Aux U.S.A. où la plante est connue depuis très longtemps et indigène, on récolte ces fruits au stade très jeune (entre 2 et 4cm de long) et on les cuit ; il paraît que çà a le goût des okras et que c’est délicieux. Je ne sais pas pourquoi mais je n’ai pas envie d’essayer au vu justement de ce latex dont ils regorgent !

Notons que l’on retrouve ces mêmes fruits évidemment chez les autres asclépiades comme la belle asclépiade tubéreuse mais aussi dans d’autres genres de la même famille (les Apocynacées) comme les dompte-venins, les pervenches, les gomphocarpes ballons ou les lauriers-roses.

C’est la ouate !

Lignes de données =

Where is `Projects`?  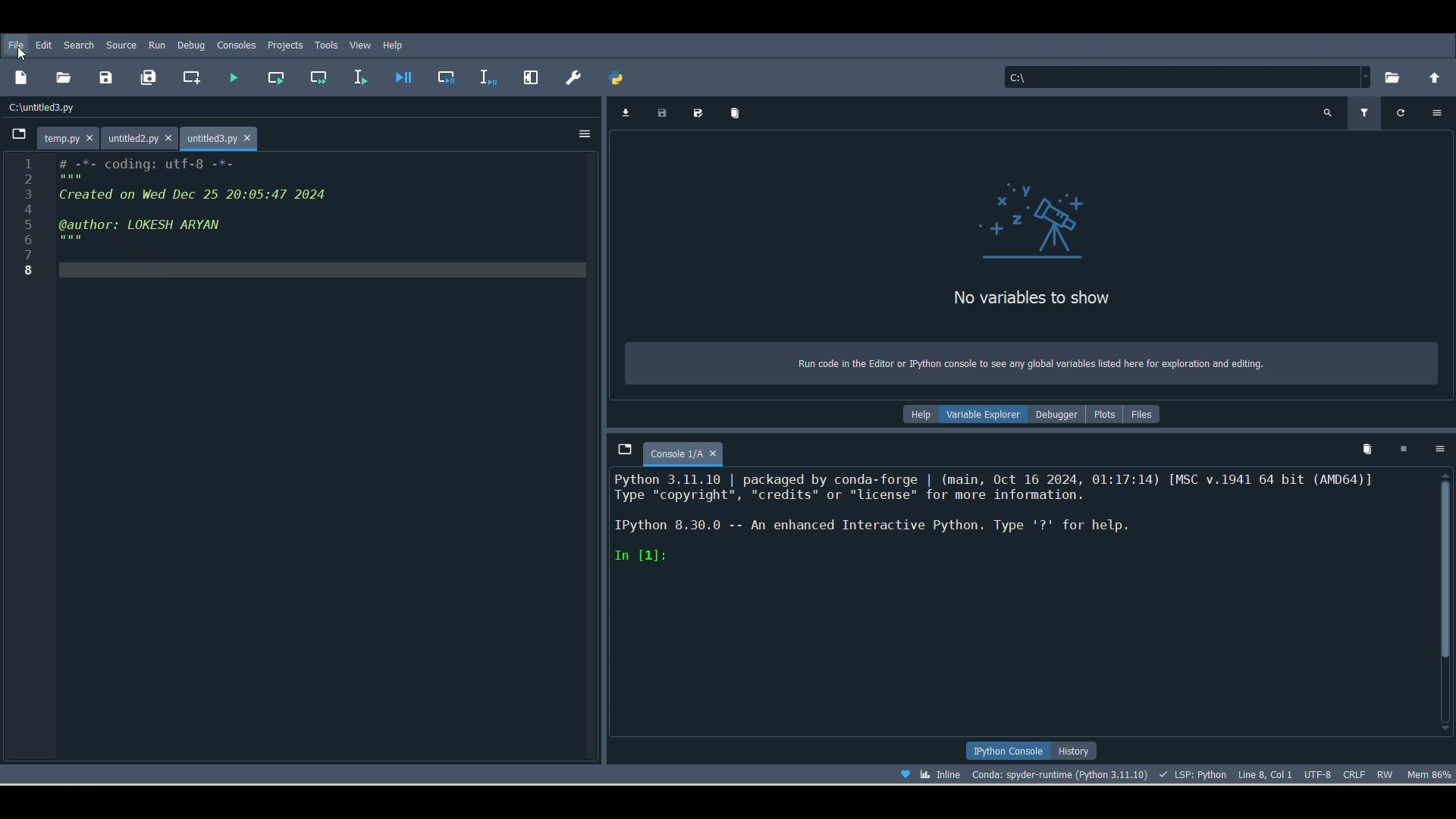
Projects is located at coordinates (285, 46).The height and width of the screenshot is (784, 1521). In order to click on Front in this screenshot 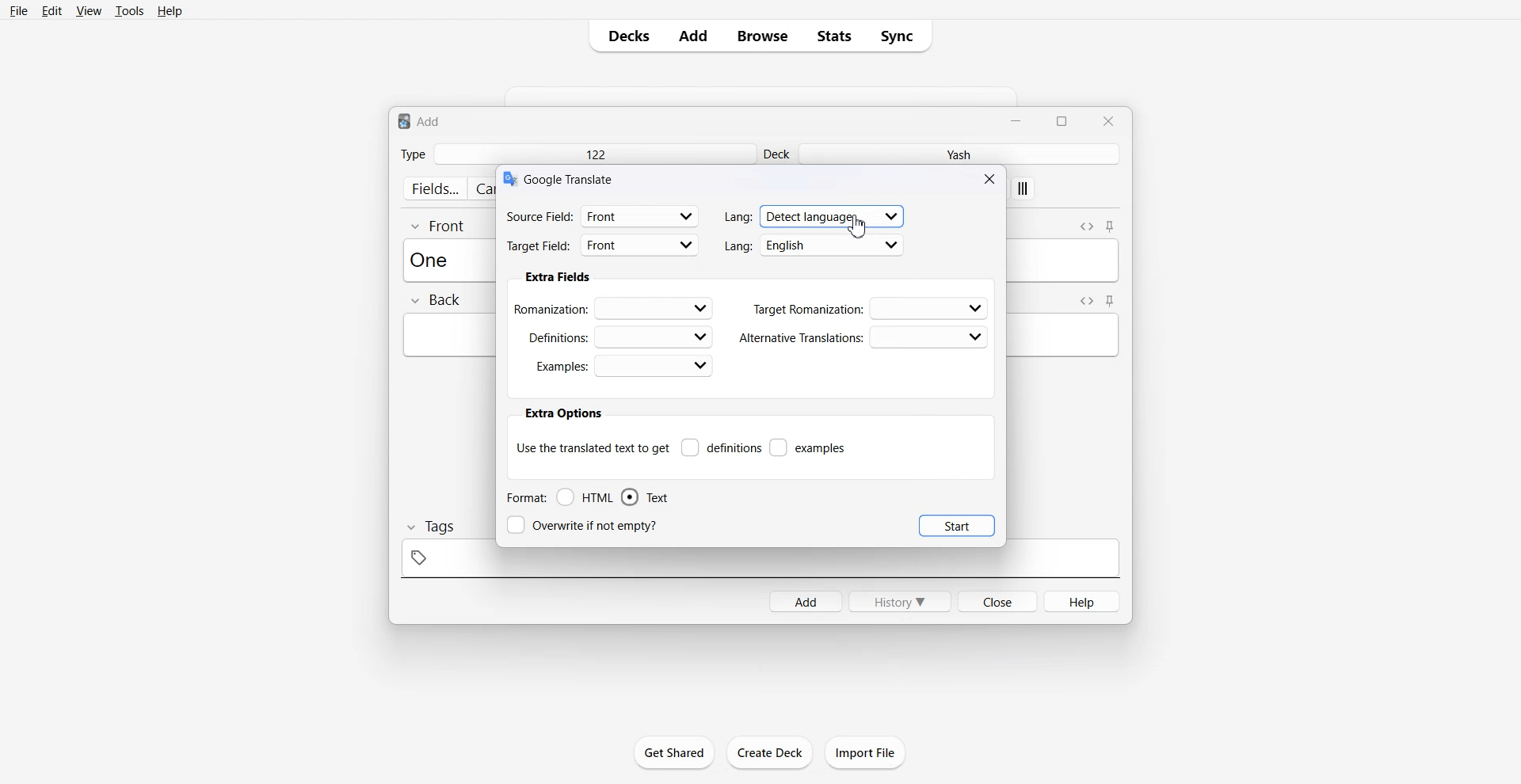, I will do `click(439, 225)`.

À faire =
• 1. Transcrivez fidèlement le texte source en commençant par « Aux U.S.A. où » et en poursuivant jusqu'à « ou les lauriers-roses. ».
• 2. Selon le texte source, pourquoi la personne qui écrit n'a-t-elle pas envie de goûter les jeunes fruits cuits ? Répondez en une à trois phrases.
Le listing provient d'une autre source.

Résultats par tâche =
• 1.
Aux U.S.A. où la plante est connue depuis très longtemps et indigène, on récolte ces fruits au stade très jeune (entre 2 et 4cm de long) et on les cuit ; il paraît que çà a le goût des okras et que c’est délicieux. Je ne sais pas pourquoi mais je n’ai pas envie d’essayer au vu justement de ce latex dont ils regorgent !

Notons que l’on retrouve ces mêmes fruits évidemment chez les autres asclépiades comme la belle asclépiade tubéreuse mais aussi dans d’autres genres de la même famille (les Apocynacées) comme les dompte-venins, les pervenches, les gomphocarpes ballons ou les lauriers-roses.

• 2. Elle n'a pas envie d'y goûter à cause du latex dont ces fruits regorgent. Pourtant, aux États-Unis, on les récolte très jeunes pour les cuire, et on dit qu'ils ont le goût des okras et qu'ils sont délicieux.